步骤2:多查询注意力(MQA)的核心思想
多查询注意力是MHA的变体,其核心改进在于:所有注意力头共享同一组键和值投影,仅保留查询向量独立投影。即:
- 查询(Q):每个头仍保留独立的投影矩阵,生成不同的查询序列。
- 键和值(K、V):所有头共享同一组投影矩阵,生成单一的键和值序列。
步骤3:MQA的数学形式化对比
- 传统MHA:每个头 \(h\) 计算 \(\text{Attention}(Q_h W_h^Q, K_h W_h^K, V_h W_h^V)\),需存储 \(H \times (d_q + d_k + d_v)\) 个投影参数。
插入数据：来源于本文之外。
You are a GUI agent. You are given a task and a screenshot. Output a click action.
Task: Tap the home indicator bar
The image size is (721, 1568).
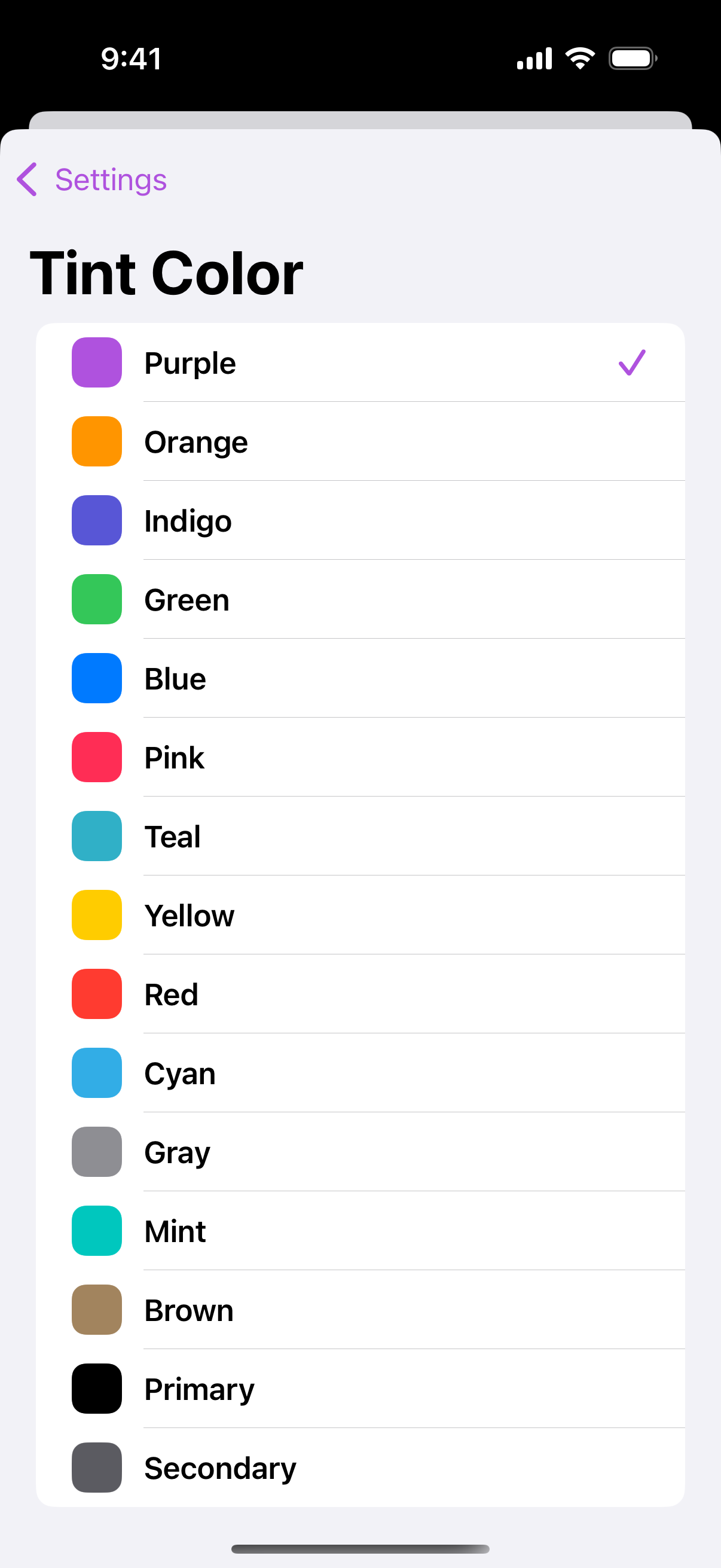pos(360,1549)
- MQA:每个头计算 \(\text{Attention}(Q_h W_h^Q, K W^K, V W^V)\),参数量减少为 \(H \cdot d_q + d_k + d_v\)。其中 \(H\) 为头数,\(d_q, d_k, d_v\) 为投影维度。
步骤4:MQA的优势与代价
- 优势:
- 内存效率:键值缓存(KV-Cache)大小降低为MHA的 \(1/H\),显著减少推理时显存占用。
- 推理加速:解码阶段只需重复计算查询投影,键值只需计算一次并复用,提升生成速度。
- 代价:
由于键值共享,模型捕获多样上下文的能力可能弱于MHA,需在效率和表达力间权衡。
步骤5:MQA的实际应用场景
MQA常用于大规模语言模型(如PaLM、Falcon)的推理优化,尤其在长序列生成任务中:
- 在自回归解码时,键值缓存减少使得相同硬件可处理更长的上下文窗口。
- 适合对延迟敏感的应用(如实时对话系统),但训练阶段仍可能使用MHA保证模型容量。
步骤6:扩展变体——分组查询注意力(GQA)
GQA是MQA与MHA的折中方案:将头分组,组内共享键值投影,组间保持独立。平衡了效率与表达能力,被Llama 2等模型采用。